A contestação com pedido contraposto no Juizado Especial Cível é a defesa apresentada pelo réu que, além de impugnar os pedidos do autor, formula uma pretensão própria contra ele, dentro do mesmo processo. O pedido contraposto deve ter relação com os mesmos fatos da demanda e só é cabível quando o réu é pessoa física ou microempresa, conforme o artigo 31 da Lei 9.099/95.
É possível pedir danos morais em contestação?

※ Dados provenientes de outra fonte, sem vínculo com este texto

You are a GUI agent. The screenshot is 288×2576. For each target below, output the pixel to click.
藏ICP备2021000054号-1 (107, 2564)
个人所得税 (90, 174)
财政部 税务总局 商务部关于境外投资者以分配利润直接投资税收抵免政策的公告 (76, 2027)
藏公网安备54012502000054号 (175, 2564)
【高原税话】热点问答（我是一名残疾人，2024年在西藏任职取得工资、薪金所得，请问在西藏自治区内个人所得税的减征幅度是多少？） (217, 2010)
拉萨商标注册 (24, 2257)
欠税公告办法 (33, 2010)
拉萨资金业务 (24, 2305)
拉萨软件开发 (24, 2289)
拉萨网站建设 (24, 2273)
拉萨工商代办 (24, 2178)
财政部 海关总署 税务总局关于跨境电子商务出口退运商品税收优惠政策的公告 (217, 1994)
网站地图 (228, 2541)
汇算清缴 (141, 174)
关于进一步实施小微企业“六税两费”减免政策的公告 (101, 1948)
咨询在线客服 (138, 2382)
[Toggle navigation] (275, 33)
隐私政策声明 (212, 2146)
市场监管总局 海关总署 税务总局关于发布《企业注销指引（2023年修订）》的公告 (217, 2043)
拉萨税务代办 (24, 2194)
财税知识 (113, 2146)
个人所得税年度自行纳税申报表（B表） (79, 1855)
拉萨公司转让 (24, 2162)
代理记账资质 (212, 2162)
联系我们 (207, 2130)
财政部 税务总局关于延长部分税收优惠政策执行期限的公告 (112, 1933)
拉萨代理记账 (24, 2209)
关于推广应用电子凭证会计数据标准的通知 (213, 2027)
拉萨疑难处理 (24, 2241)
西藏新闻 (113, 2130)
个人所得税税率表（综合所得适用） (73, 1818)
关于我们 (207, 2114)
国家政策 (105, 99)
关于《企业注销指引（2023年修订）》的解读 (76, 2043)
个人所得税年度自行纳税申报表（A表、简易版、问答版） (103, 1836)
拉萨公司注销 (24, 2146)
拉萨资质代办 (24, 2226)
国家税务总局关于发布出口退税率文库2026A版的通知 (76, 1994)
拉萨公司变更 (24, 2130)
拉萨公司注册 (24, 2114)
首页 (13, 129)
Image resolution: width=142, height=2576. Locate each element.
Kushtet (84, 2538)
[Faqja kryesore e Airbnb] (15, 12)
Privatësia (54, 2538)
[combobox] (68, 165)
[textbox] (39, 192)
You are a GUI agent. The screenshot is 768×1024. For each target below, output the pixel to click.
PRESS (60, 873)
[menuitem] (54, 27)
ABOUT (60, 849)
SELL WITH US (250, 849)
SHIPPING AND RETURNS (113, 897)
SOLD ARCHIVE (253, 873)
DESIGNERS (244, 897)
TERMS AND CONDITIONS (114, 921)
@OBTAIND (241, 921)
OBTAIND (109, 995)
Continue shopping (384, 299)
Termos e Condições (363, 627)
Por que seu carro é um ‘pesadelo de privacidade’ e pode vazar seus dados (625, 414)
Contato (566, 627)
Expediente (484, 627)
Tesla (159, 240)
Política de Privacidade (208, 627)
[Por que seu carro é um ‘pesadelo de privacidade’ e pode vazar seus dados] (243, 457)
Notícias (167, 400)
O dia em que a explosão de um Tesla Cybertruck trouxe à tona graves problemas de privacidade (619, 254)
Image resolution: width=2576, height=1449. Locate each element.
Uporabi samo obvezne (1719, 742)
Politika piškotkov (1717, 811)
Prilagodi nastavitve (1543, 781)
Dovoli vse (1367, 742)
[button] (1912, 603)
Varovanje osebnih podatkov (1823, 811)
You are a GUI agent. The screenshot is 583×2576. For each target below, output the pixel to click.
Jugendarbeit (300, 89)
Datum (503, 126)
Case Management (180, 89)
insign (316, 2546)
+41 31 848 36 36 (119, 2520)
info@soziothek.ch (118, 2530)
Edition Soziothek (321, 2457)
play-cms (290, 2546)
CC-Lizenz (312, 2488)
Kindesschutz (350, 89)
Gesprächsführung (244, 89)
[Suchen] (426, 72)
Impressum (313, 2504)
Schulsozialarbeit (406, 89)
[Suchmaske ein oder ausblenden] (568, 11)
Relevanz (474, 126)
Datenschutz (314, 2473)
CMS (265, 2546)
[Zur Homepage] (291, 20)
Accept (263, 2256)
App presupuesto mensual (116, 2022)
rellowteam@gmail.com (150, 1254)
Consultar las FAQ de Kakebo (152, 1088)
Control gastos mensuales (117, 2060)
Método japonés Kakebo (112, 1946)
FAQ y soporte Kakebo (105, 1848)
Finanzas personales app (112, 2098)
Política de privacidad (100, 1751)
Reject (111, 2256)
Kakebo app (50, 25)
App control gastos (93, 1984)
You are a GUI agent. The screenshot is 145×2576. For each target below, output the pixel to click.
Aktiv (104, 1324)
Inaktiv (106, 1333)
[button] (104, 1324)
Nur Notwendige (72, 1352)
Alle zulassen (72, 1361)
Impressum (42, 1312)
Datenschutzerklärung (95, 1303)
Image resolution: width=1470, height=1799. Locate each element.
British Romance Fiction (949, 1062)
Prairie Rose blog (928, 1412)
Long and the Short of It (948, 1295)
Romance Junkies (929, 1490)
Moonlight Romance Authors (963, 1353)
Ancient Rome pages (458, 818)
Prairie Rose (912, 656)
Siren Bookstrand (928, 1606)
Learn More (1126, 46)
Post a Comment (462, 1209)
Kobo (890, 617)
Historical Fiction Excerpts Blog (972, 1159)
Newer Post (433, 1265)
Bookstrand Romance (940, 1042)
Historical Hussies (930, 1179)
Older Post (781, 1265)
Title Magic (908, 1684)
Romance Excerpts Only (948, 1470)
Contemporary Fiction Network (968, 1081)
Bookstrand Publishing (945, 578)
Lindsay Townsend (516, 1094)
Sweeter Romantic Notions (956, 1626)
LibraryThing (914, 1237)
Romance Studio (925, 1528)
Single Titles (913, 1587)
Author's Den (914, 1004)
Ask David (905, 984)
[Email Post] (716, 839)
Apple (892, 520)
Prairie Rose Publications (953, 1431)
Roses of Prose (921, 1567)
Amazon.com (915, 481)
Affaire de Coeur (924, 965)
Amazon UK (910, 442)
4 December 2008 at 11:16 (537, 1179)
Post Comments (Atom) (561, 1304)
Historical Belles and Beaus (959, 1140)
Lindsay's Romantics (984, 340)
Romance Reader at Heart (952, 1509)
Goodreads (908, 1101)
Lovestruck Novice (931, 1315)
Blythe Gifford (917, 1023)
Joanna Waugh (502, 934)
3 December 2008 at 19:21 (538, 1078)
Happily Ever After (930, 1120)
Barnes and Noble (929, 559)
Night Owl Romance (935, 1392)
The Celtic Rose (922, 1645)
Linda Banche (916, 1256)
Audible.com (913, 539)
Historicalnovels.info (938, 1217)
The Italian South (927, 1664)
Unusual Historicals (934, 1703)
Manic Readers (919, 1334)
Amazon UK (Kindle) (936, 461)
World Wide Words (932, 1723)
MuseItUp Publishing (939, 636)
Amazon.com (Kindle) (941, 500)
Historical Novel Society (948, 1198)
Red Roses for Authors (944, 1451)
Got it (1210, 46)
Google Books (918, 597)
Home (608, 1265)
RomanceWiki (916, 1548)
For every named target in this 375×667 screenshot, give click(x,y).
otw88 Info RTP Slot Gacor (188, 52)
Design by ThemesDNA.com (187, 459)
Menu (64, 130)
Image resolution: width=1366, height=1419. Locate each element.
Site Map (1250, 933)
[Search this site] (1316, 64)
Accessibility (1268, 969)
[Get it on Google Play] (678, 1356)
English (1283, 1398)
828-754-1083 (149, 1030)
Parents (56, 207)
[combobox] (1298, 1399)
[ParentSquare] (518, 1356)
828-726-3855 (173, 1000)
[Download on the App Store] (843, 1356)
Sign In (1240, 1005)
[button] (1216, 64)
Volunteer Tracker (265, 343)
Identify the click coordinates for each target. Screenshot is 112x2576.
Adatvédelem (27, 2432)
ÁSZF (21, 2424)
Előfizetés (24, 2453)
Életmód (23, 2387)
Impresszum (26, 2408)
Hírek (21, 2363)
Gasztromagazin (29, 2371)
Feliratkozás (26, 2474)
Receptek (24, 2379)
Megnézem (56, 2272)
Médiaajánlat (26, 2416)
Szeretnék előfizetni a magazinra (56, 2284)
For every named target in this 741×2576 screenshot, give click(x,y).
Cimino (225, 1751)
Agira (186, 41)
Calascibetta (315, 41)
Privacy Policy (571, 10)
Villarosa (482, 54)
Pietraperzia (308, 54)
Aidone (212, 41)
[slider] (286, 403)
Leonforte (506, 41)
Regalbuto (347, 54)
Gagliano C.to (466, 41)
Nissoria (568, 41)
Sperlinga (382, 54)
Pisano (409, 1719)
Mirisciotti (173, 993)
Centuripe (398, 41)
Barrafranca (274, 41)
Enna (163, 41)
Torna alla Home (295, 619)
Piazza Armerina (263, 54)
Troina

Sim, por meio do pedido contraposto. No Juizado Especial Cível, o réu pode formular pedido de indenização por danos morais na própria contestação, desde que o pedido tenha relação com os mesmos fatos da demanda e o réu seja pessoa física ou microempresa. O pedido contraposto dispensa o ajuizamento de ação autônoma. Fundamento: art. 31 da Lei 9.099/95.
Pedido contraposto gera sucumbência?
Sim. O pedido contraposto é julgado como pretensão autônoma do réu — se julgado improcedente, o réu pode ser condenado nas custas e honorários decorrentes do seu próprio pedido. Da mesma forma, se procedente, o autor original passa a ser sucumbente nessa parte. Fundamento: art. 31 c/c art. 55 da Lei 9.099/95.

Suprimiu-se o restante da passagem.